Lean level of buffering (LLB) is a surplus of supplies, products or equipment that is just enough to meet demands. The type of surplus and actual amount of buffer is specific to each situation, depending on industry, company size, product type and many other factors.
Overview: What is lean level of buffering?
Buffering is a critical concept for maintaining efficient and good flow in many workplaces. Some types of companies, like stores, restaurants and lean manufacturing facilities, rely on buffering all the time. It creates a more seamless experience for customers, prevents loss of potential sales and mitigates shifts in market trends.
However, buffering is a tricky prospect for companies that want to adopt a leaner approach to internal management. An LLB is the minimal level of buffering, or the leanest, that will still protect the production or sales process from disruptions.

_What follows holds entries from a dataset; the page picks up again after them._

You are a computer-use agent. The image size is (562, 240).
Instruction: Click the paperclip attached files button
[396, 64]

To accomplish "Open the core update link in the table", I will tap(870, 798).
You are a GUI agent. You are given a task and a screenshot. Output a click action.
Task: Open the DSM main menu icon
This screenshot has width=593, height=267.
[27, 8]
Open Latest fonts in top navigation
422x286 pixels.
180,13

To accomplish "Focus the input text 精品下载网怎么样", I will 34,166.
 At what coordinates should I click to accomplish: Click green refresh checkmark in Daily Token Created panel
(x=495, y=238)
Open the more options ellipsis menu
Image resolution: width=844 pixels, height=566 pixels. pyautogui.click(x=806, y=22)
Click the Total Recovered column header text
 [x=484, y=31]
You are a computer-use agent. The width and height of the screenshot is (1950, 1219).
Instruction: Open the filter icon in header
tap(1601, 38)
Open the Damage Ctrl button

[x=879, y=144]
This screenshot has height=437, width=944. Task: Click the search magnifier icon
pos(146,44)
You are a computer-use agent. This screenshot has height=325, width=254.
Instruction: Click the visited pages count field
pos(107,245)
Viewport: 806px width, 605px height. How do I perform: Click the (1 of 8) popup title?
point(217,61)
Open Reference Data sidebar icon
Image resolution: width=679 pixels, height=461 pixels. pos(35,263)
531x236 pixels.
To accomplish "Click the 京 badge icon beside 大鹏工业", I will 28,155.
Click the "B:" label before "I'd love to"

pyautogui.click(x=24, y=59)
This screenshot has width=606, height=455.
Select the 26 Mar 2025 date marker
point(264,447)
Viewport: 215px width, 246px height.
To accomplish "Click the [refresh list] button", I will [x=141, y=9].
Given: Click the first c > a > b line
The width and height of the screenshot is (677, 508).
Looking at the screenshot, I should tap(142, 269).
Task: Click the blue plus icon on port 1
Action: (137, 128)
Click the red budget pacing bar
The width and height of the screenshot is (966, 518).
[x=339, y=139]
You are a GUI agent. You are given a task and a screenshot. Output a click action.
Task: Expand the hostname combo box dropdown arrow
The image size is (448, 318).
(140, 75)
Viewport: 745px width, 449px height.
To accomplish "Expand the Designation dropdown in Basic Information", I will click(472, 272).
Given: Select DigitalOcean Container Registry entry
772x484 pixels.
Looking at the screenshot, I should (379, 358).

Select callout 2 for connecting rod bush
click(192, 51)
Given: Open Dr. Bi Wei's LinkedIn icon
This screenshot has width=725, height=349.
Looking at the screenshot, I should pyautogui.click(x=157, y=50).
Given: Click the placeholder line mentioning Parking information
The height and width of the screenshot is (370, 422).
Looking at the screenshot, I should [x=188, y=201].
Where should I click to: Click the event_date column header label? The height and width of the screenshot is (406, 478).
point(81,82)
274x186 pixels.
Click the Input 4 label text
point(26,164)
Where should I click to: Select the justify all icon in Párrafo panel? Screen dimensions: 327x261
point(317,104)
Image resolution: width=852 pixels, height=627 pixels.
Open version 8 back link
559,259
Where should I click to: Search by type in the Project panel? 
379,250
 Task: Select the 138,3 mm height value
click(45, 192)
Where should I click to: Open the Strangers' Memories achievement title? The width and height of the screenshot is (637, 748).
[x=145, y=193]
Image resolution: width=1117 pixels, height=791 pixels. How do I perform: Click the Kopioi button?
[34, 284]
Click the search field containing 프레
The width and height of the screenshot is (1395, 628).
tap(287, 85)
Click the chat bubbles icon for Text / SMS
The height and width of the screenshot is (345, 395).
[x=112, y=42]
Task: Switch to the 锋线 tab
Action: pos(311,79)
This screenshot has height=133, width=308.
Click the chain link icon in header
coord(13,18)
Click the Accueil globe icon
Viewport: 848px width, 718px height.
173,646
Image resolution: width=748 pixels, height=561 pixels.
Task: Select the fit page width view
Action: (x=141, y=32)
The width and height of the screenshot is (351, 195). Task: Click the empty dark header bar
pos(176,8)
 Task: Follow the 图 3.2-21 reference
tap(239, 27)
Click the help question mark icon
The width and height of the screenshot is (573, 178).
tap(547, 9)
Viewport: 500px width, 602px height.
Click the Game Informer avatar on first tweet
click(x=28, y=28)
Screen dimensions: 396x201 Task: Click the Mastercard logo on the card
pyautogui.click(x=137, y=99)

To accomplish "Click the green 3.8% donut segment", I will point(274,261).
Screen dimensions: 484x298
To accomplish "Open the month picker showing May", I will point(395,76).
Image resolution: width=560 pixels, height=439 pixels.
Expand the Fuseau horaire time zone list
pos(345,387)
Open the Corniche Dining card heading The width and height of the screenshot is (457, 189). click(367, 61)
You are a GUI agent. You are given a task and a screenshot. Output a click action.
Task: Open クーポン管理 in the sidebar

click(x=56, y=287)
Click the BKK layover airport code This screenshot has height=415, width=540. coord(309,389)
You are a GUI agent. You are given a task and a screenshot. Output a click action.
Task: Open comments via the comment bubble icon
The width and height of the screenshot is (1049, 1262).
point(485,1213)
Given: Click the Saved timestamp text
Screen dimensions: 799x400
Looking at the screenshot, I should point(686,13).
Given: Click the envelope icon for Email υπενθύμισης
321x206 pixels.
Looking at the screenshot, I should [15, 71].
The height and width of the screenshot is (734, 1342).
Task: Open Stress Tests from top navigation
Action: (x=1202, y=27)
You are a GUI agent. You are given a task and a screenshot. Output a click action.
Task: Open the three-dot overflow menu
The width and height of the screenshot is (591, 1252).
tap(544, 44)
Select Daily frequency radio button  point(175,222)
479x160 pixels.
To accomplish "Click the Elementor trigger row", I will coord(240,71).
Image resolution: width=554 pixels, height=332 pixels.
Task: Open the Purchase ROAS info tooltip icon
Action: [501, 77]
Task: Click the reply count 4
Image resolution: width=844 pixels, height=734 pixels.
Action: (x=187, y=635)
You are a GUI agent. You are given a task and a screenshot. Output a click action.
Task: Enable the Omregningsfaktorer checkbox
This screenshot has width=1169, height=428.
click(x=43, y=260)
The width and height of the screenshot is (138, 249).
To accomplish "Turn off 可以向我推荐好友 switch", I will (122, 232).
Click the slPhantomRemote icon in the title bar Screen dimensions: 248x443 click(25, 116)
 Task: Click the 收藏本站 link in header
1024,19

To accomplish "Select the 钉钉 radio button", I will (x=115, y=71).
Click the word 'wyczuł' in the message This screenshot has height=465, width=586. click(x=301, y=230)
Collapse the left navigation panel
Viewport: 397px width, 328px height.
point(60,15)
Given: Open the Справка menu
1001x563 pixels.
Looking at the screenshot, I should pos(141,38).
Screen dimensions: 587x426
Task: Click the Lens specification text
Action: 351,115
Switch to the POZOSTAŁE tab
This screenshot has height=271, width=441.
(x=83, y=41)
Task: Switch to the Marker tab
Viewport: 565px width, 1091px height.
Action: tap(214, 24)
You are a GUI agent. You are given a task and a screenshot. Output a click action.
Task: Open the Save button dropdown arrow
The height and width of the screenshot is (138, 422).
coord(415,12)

It’s typically calculated with this simple equation that includes several complex variables:
LB = N / (c*Tdown)
Where LB: Level of buffering
N: Buffer capacity
c: Maximum cycle time of all machines in the line
Tdown: Maximum average of all machines in the line
3 benefits of lean level of buffering
Lean buffering isn’t just about adapting your existing practices to a lean strategy. There are some tangible benefits from this process alone.
1. Find a data mine
Calculating a company’s lean level of buffering means collecting data about several key variables, which are all interesting and important to strategic development. This includes assessment of the entire production process to determine capacity and capacity of current buffers.
2. Cutting bloat and waste
Excess surplus isn’t always a bad thing, but it can be. Some types of companies waste valuable space or lose a substantial amount of money by gathering more supplies than they can use. This is particularly costly when perishable products or components are involved. Lean buffers are all about cutting this kind of waste.
3. Opportunity to improve
Researching and calculating a company’s LLB can reveal a lot of opportunities for improvement. There might not be time to address all of them right away, but leaders should note these details and come back to them.
Why is lean level of buffering important to understand?
Balance is a critical concept in business, even lean ones. Being too lean can be detrimental, that’s why it’s important to understand how to approach this issue.
Implications for risk management
At its core, buffering is a form of risk management. It may focus on preventing small losses on a longer time scale, but is no less valuable. That’s why investments into buffering should be considered alongside other features of ongoing risk management strategies.
The real costs
It’s easy to dismiss or underestimate the real cost of storage or supply expiration. It’s worth conducting thorough investigations into all sources of company expenses to find ways to minimize unnecessary loss.
Applying the LLB equation isn’t always easy because the variables don’t always fit neatly. Companies need to do some serious analysis to determine their real capacities and needs.
An industry example of lean level of buffering
A manufacturer of car parts relies on lots of different materials for most of their products. Disruption in any of these supplies halts the entire facility. To prevent losses from operational disruptions, the company maintains stockpiles of all crucial materials. However, some of these stockpiles are slowly growing and there’s no more space.
To address the surplus bloat, leadership applies lean management to their buffering strategy. They examine the availability of specific supplies and their usage in the facility to determine the minimum amount they can have to avoid disruptions. They adjust supply acquisition accordingly and schedule an assessment of the buffering revision for the following quarter.
3 best practices when thinking about lean level of buffering
The best way to establish a lean level of buffering is to be thorough, realistic and stick to hard data.
1. Prioritize processes
Companies that produce or sell a lot of different products need to be careful about their buffers. Not every item in their offering may be worth buffering, even if it’s lean. Part of buffering is recognizing the processes that have the most potential and least benefit from buffering.
2. Assess supply chains
Many products or services depend on several different kinds of resources that are acquired, handled and managed separately. Being in different markets means that these supplies aren’t always subject to the same fluctuations and shifts. Companies need to be conscious of this fact and assess surplus needs for these things independently.
3. Set a scope
Companies need to know their desired throughput for a specific time-frame before they can establish a buffer. A rough estimation for throughput can only muddy the waters. That’s why its worth doing a complete check of current equipment and processes to get current and accurate numbers.
Frequently Asked Questions (FAQ) about lean level of buffering
What’s the purpose of buffering in lean management?
Being lean doesn’t mean you shouldn’t be prepared. Buffering is a common practice for many companies and is essential to maintain efficiency.
What is a good buffer capacity?
This depends on your needs and goals. Grocery stores, for example, have to worry about products expiring at a certain date or going bad if they aren’t stored properly. This means more tangible and real losses for overstocking. Other companies are just wasting space with excess surplus, which means the potential of missing a sale is more serious than overstocking.
Is LLB worth it?
Lean practices are powerful and effective, but only if they are applied in the right context and manner. Usually they are most effective when they are part of a new strategic vision for the entire organization.
The lean buffer balance
Like any other lean management practice, you won’t always get it right the first time. That’s why you need to periodically pause, assess and improve as you move forward. Learn from your mistakes and get as much data as you can about supplies, market trends and internal operations.